Re: [PATCH 4/9] perf/x86/intel: Support hardware TopDown metrics

From: Liang, Kan
Date: Tue May 28 2019 - 14:26:35 EST

On 5/28/2019 8:43 AM, Peter Zijlstra wrote:
On Tue, May 21, 2019 at 02:40:50PM -0700, kan.liang@xxxxxxxxxxxxxxx wrote:
The 8bit metrics ratio values lose precision when the measurement period
gets longer.

To avoid this we always reset the metric value when reading, as we
already accumulate the count in the perf count value.

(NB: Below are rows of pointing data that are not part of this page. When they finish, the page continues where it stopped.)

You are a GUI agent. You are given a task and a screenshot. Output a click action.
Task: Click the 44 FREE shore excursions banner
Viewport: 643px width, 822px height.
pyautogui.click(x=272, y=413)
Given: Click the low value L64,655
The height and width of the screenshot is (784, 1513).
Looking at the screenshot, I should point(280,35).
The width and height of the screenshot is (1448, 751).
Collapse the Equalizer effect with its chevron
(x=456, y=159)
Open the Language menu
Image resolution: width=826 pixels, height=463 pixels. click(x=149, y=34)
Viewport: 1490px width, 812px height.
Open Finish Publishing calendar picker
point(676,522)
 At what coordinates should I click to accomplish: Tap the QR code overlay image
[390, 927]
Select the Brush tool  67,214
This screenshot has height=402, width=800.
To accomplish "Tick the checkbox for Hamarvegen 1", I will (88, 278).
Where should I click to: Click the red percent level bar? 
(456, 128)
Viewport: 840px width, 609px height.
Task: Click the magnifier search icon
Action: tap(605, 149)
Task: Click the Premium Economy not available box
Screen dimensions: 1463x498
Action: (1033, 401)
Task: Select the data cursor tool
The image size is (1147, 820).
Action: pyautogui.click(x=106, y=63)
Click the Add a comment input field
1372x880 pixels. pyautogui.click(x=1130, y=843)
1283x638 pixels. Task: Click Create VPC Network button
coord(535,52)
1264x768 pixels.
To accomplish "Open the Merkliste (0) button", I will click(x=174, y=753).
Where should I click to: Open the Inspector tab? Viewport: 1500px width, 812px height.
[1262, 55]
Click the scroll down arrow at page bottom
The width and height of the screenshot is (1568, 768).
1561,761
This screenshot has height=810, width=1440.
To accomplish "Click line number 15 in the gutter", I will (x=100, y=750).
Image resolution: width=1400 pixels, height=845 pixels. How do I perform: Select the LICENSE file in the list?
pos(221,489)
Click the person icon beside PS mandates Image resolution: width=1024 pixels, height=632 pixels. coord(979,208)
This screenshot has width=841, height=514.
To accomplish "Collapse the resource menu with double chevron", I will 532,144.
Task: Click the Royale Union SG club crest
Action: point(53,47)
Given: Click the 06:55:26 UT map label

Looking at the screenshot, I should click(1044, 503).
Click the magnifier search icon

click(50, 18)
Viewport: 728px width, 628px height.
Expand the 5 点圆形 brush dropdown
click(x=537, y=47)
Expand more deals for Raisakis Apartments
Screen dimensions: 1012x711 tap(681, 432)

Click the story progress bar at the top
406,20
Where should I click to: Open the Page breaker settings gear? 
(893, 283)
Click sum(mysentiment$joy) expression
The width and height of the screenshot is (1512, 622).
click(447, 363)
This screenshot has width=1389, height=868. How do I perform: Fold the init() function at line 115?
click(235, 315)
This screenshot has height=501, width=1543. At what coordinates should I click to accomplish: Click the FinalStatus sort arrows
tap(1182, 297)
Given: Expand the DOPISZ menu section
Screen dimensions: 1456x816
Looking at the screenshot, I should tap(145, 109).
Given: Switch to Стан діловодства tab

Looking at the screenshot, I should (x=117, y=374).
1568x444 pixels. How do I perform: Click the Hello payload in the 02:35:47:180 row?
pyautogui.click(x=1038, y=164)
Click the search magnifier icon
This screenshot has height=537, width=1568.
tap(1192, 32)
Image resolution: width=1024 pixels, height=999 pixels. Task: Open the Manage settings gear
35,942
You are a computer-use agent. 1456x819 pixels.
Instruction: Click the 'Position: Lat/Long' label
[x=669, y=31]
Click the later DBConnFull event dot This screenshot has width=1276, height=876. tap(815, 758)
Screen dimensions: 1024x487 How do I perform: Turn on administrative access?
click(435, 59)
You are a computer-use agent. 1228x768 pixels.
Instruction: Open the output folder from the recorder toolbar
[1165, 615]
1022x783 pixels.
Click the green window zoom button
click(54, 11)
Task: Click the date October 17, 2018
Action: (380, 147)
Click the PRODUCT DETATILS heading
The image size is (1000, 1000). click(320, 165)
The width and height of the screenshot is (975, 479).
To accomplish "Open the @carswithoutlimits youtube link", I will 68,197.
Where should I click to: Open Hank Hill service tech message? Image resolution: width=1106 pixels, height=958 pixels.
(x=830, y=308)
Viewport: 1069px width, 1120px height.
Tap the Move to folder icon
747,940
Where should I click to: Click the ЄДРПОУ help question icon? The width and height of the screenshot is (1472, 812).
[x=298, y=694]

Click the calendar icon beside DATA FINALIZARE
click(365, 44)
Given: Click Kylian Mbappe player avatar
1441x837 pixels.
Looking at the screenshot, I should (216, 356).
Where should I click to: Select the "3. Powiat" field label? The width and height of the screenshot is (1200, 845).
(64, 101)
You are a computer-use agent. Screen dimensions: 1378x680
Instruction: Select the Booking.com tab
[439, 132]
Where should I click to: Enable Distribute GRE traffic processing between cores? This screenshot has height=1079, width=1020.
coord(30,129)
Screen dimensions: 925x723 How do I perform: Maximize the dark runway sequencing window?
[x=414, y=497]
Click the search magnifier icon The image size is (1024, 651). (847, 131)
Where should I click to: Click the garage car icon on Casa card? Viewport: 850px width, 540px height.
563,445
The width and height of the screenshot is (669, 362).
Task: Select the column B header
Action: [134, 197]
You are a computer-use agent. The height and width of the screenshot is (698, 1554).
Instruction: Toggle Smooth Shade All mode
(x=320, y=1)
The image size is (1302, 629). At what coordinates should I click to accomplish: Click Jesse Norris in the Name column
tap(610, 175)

For a long period read, low precision is acceptable.
For a short period read, the register will be reset often enough that it
is not a problem.

The PERF_METRICS may report wrong value if its delta was less than 1/255
of SLOTS (Fixed counter 3).

To avoid this, the PERF_METRICS and SLOTS registers have to be reset
simultaneously. The slots value has to be cached as well.

That doesn't sound like it is NMI-safe.

The TopDown can be collected per thread/process. To use TopDown
through RDPMC in applications on Icelake, the metrics and slots values
have to be saved/restored during context switching.

Add specific set_period() to specially handle the slots and metrics
event. Because,
- The initial value must be 0.
- Only need to restore the value in context switch. For other cases,
the counters have been cleared after read.

So the above claims to explain RDPMC, but doesn't mention that magic
value below at all. In fact, I don't see how the above relates to RDPMC
at all.

Current perf only support per-core Topdown RDPMC. On Icelake, it can be extended to per-thread Topdown RDPMC.
It tries to explain the extra work for per-thread topdown RDPMC, e.g. save/restore slots and metrics value in context switch.

@@ -2141,7 +2157,9 @@ static int x86_pmu_event_idx(struct perf_event *event)
if (!(event->hw.flags & PERF_X86_EVENT_RDPMC_ALLOWED))
return 0;
- if (x86_pmu.num_counters_fixed && idx >= INTEL_PMC_IDX_FIXED) {
+ if (is_metric_idx(idx))
+ idx = 1 << 29;

I can't find this in the SDM RDPMC description. What does it return?

It will return the value of PERF_METRICS. I will add it in the changelog.


+ else if (x86_pmu.num_counters_fixed && idx >= INTEL_PMC_IDX_FIXED) {
idx |= 1 << 30;